WHAT HAPPENS AFTER A TRUST IS CREATED AND THE CREATOR IS STILL ALIVE?

Primarily, it will be as if nothing has changed. Tax returns are filed just like before and the management of assets is just like before. One is free to move assets in and out of the revocable trust or modify them however desired during their lifetime.

The only significant difference that a trust will create is that title to certain assets, such as one's principal home, will be held in the the name of the trust.

POWERS OF ATTORNEY 

The power of attorney creates power in a designated person (not necessarily a lawyer) to handle one's affairs in the event of incapacitation or mental incompetence. Car accidents, illness, or other catastrophe can cause a person to be incapacitated and in such a scenario it may be important to have one's interests represented. For example, if a person is incapacitated and then unable to get the insurance proceeds they are entitled to, such a person may require a person with power of attorney to advocate for them.

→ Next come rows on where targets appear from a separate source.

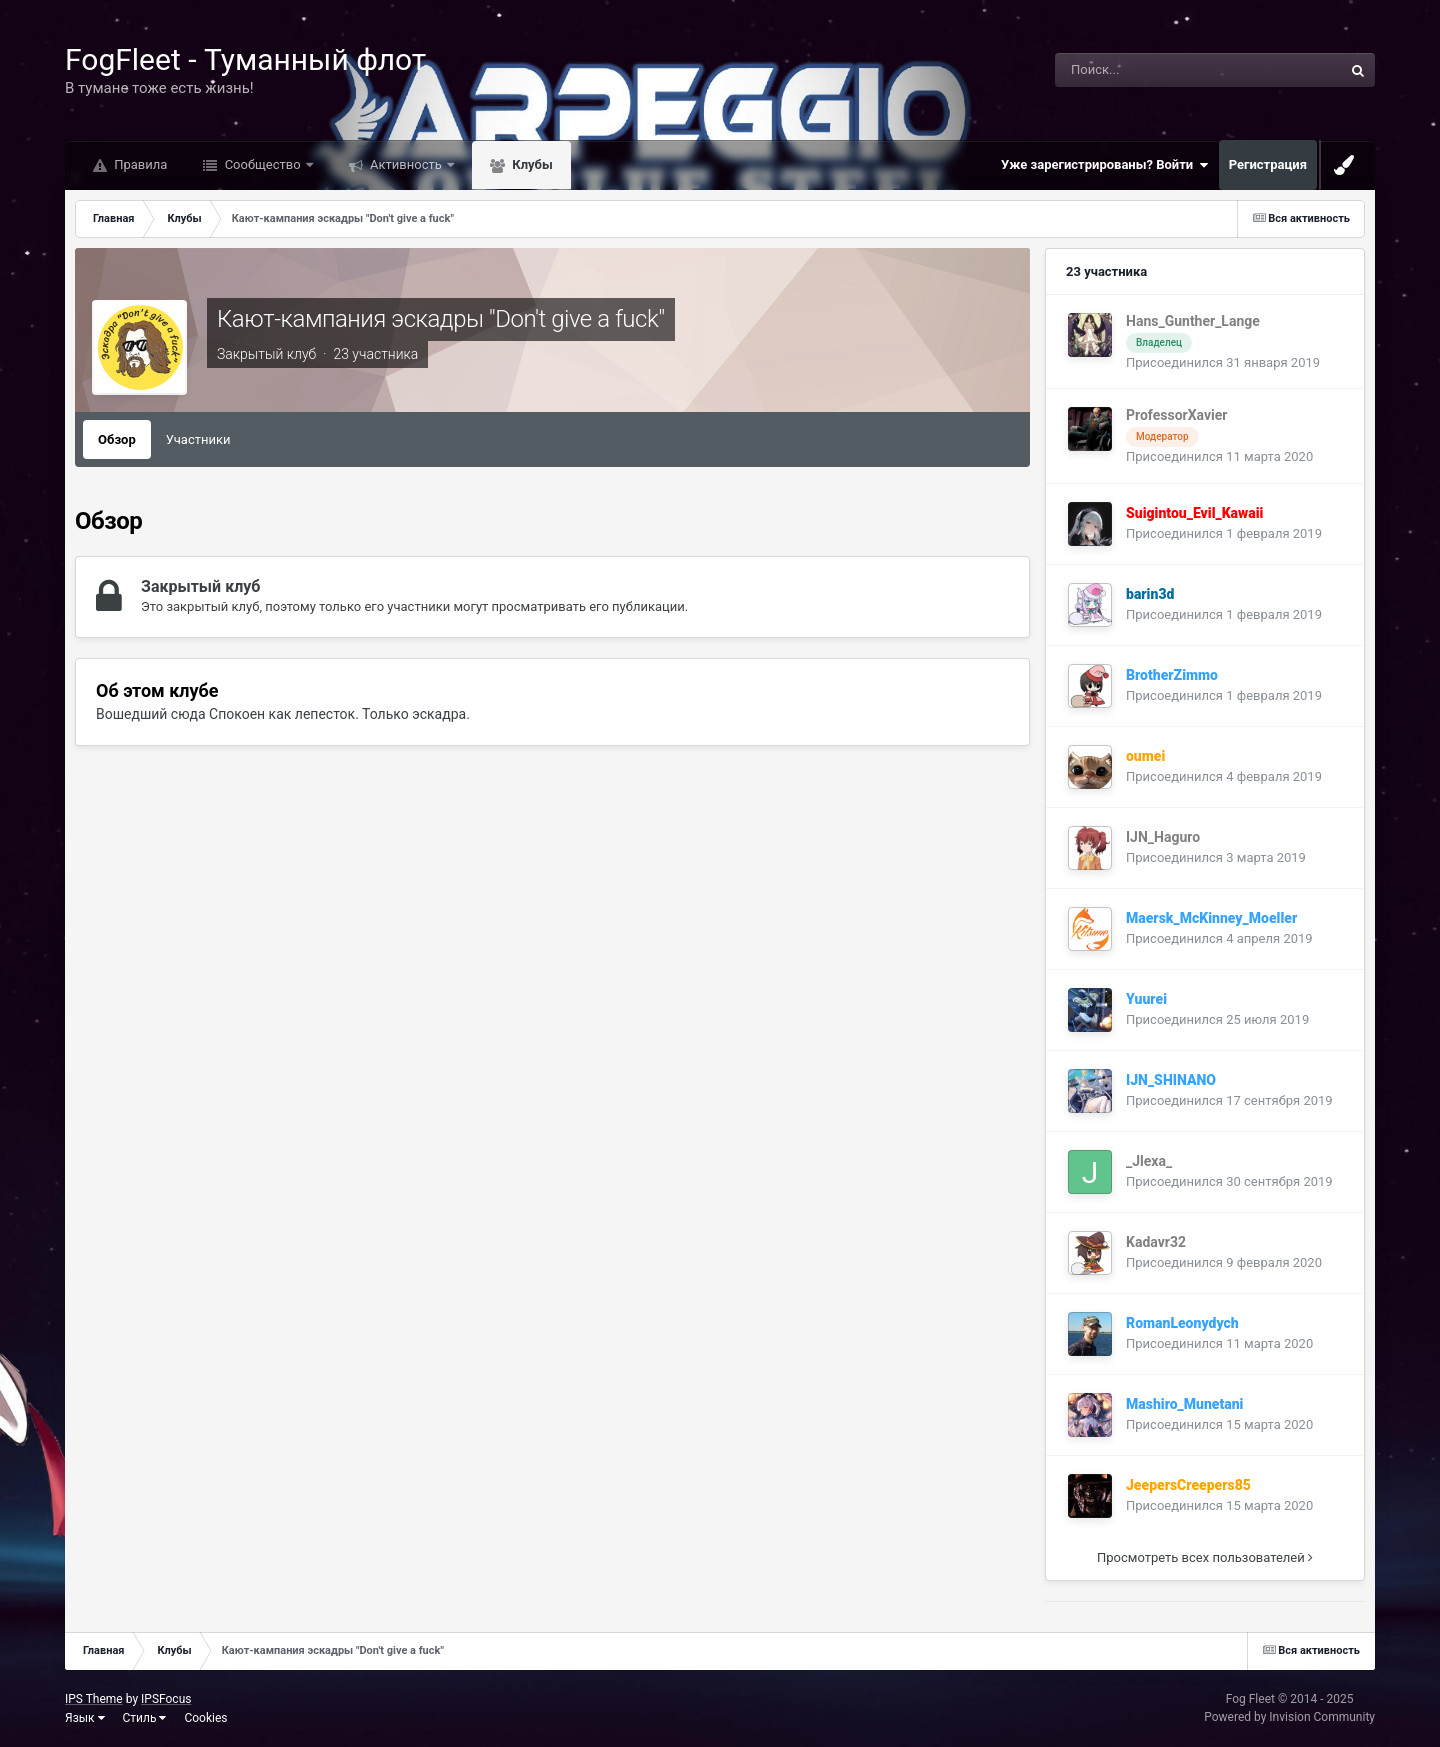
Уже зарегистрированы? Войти (1105, 165)
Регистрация (1268, 164)
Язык (85, 1718)
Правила (139, 164)
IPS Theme (94, 1699)
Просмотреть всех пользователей (1205, 1557)
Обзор (117, 439)
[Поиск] (1151, 70)
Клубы (531, 164)
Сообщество (262, 164)
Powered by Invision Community (1289, 1717)
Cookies (205, 1718)
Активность (406, 164)
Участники (198, 439)
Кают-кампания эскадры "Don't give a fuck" (441, 319)
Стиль (145, 1718)
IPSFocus (166, 1699)
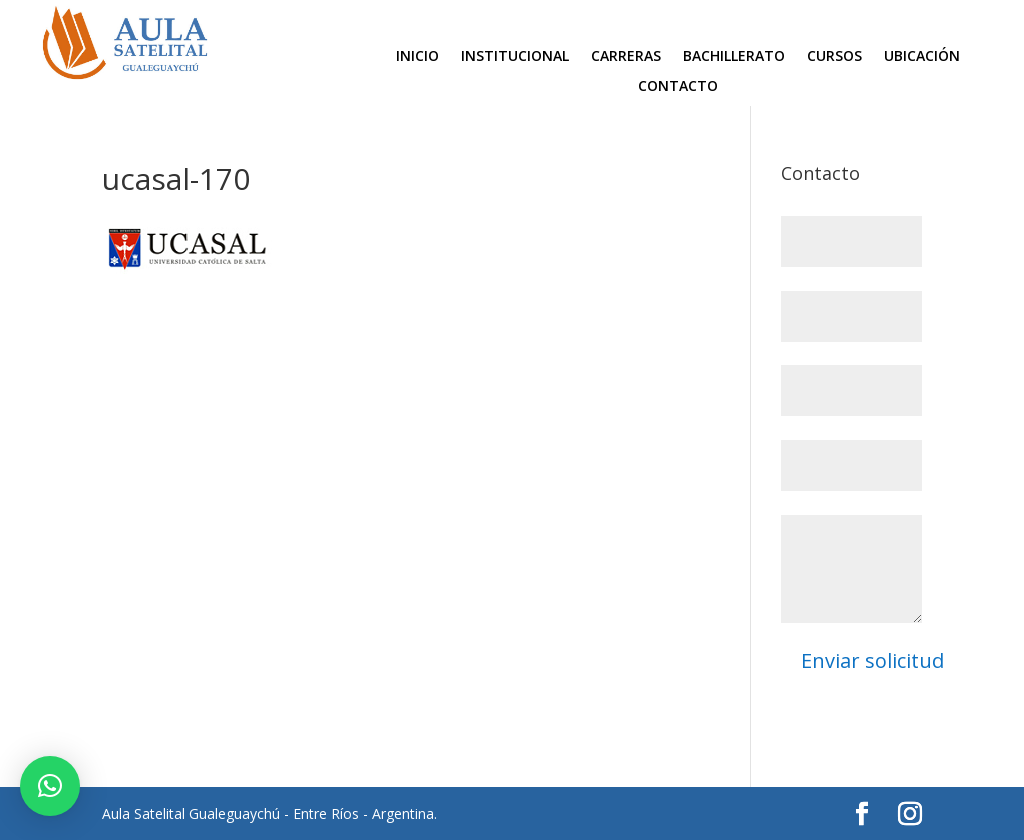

A power of attorney does not mean that you necessarily grant power to your attorney. For estate planning purposes, "Power of Attorney" refers to two specific powers. First, power of attorney for health care. Second, the power of attorney for finances.

A power of attorney for health care gives the designated party the right to make health care decisions on one's behalf. The power of attorney for finance enables the designated person to make financial decisions. This includes the power to write personal checks.

Powers of attorney are a necessary addition to both wills and trusts.

LIVING WILLS

Living wills, often referred to as Health Care Directives, instruct the health care provider as to the person's wishes for treatment in the event of incapacitation. In wake of Terri Schiavo, such documents are becoming more common to ensure one's wishes are satisfied in the event of tragedy, and to prevent family-infighting as also witnessed by the Terri Schiavo case.

If you are incapacitated, your living will forces your healthcare provider to abide by your treatment wishes. Further, your living will can designate persons who can speak on your behalf in situations that the living will does not cover.